Now there is an opportunity to put this unspoken policy into law. On Monday morning Antal Rogán seconded Viktor Orbán’s position on the undesirability of immigration. The next day the “international spokesman” of the Orbán government, Zoltán Kovács, followed suit and explained the Hungarian position on CNN, not with the greatest success. Richard Quest, the reporter, worried that the kind of debate the Hungarians are promoting will become a witch hunt. He ended his program (and this is a rough transcript) by saying that

What’s worrying is when politicians start whipping up the rhetoric. `Hungary for Hungarians,’ – when it starts to become immigration must be stopped. Then you go into you’ve crossed the line. It’s no longer a debate about whether immigration is good or bad, it becomes one to whip up a ferment. History is replete with examples where this has happened, and anybody who tries to deny an innocent-sounding comment for what it could turn into in the future is simply misguided.

As it stands, four out of ten Hungarians share Viktor Orbán’s and his government’s point of view. Tárki, a Hungarian polling firm, has been keeping track of Hungarian xenophobia for some time. In the decade between 2002 and 2011, 24% to 33% of the population were anti-immigrant. After that date the anti-foreign sentiment shot up to 40%, which is not surprising given the rhetoric of Viktor Orbán and his government.
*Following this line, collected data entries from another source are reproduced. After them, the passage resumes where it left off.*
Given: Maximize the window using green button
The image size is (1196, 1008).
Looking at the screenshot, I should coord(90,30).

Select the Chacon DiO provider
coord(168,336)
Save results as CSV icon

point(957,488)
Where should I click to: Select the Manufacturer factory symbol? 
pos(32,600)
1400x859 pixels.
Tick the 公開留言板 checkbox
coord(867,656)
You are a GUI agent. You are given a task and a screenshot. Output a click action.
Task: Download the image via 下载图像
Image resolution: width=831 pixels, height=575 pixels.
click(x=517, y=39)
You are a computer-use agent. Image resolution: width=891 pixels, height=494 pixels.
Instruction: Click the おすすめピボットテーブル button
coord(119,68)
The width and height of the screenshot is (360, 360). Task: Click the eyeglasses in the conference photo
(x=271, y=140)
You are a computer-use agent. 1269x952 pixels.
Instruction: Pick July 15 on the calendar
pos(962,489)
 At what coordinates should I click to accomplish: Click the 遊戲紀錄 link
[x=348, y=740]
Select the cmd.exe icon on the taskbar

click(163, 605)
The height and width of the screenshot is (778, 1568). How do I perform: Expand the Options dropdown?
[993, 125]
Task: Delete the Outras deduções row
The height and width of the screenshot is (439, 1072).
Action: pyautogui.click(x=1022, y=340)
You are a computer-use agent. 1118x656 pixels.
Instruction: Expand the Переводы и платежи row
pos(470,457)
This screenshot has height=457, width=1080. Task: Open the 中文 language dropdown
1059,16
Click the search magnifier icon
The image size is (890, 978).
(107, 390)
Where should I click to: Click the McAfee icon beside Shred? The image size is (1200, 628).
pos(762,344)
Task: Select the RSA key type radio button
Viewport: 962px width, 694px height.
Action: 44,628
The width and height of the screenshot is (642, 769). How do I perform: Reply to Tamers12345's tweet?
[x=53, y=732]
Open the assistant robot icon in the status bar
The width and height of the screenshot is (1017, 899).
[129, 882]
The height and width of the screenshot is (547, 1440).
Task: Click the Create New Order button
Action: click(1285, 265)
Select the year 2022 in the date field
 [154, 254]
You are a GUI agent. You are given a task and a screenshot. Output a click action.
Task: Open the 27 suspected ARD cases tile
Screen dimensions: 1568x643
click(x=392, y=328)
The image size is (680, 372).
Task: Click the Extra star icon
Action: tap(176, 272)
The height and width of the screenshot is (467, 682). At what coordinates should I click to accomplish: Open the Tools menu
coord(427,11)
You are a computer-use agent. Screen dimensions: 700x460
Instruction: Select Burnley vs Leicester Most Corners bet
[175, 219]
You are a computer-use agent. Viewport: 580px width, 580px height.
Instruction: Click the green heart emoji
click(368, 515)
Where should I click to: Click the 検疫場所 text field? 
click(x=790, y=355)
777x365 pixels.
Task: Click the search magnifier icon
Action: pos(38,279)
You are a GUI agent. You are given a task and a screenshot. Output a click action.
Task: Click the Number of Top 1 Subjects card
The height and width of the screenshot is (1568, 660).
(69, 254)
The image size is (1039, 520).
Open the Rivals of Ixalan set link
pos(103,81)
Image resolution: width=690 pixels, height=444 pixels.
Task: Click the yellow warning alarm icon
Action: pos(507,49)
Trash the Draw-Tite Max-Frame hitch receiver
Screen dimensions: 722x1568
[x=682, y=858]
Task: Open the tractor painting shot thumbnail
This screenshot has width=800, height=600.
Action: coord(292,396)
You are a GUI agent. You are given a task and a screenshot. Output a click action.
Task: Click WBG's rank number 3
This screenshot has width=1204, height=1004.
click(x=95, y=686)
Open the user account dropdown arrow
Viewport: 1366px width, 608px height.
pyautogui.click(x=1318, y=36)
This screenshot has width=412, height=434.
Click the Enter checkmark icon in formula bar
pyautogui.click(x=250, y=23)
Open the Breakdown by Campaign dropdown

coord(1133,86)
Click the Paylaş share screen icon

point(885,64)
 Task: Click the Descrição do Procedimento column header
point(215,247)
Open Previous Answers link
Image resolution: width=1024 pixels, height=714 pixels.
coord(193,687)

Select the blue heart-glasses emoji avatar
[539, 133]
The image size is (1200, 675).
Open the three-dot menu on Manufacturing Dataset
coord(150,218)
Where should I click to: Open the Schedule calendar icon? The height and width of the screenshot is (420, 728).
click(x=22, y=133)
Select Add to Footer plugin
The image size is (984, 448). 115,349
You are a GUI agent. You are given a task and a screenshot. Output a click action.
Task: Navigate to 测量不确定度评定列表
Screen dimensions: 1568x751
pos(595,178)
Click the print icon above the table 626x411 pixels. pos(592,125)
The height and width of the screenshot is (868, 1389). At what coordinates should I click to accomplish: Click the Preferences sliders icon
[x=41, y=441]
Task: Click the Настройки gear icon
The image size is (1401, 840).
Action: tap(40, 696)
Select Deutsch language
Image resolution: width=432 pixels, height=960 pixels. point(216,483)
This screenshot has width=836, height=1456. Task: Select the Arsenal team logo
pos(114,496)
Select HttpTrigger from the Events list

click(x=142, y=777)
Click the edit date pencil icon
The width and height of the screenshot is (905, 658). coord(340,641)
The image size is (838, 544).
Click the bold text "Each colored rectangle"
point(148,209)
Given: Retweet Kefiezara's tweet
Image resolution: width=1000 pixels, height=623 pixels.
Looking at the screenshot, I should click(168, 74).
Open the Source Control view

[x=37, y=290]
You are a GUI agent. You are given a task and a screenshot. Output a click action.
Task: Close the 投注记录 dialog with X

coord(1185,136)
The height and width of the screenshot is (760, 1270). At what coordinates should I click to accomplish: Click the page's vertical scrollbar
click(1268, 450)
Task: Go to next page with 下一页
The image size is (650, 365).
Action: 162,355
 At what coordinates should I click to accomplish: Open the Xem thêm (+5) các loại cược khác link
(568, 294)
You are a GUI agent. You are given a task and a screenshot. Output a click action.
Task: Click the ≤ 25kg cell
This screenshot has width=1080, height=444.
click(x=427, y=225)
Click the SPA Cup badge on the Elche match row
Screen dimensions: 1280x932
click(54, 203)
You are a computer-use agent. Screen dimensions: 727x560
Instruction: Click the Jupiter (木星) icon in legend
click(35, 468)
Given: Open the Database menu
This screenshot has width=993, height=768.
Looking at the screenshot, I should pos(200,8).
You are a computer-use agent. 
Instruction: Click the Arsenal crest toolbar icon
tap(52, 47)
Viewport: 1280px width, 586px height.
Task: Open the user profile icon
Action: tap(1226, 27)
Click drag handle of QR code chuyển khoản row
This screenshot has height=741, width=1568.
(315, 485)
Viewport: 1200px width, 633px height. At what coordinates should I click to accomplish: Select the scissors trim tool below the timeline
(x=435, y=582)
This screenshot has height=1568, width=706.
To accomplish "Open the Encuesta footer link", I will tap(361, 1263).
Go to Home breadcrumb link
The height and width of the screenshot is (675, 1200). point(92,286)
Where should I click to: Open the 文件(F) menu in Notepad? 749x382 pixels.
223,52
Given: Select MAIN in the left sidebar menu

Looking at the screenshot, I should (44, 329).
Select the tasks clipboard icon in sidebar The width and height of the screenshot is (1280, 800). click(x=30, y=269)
I talked earlier about some right-wing journalists who intimated that the staff at Charlie Hebdo were responsible for their own fate. They provoked the followers of Islam by drawing crude caricatures of their prophet. This argument is now being taken up by the Hungarian Christian Democrats who are, on the whole, even more radical than Fidesz when it comes to religiosity. Their party is often described as the “political arm of the Hungarian Catholic Church.” According to their whip, Péter Harrach, “neither freedom of the press nor freedom of speech can be extended to blasphemy.”

ShawFareed Zakaria, the American reporter who came up with the label “illiberal democracy” for countries like Turkey or Hungary, wrote an article in The Washington Post on the subject of blasphemy. In it he pointed out that the Koran “prescribes no punishment for blasphemy.” However, as we know, today many Muslim countries have harsh laws against blasphemy. It seems that Péter Harrach finds this practice attractive. But Harrach doesn’t have to look to current Muslim practice for a model. As Zakaria points out, only “one holy book is deeply concerned with blasphemy: the Bible.” The Old Testament is full of stories of blasphemers who receive harsh punishment for their sin. It seems that Harrach wants to lead Hungary all the way back to Old Testament times.

This morning representatives of five parties  (Fidesz, KDNP, Jobbik, MSZP, LMP, Együtt) got together to discuss the fight against terrorism. According to Antal Rogán, the parties agreed that “the European Union cannot defend its member states” and that therefore they must formulate and enforce their own strategies. “Political correctness by now is not enough.” Fidesz suggests that “certain public symbols and values should receive special protection.” Rogán made it clear that “religious symbols” would certainly be covered by the new law. I wouldn’t be surprised if among Hungarians’ “common values” we would also find national symbols. Or even political offices. Or high dignitaries of the land, like the president or the president of the house.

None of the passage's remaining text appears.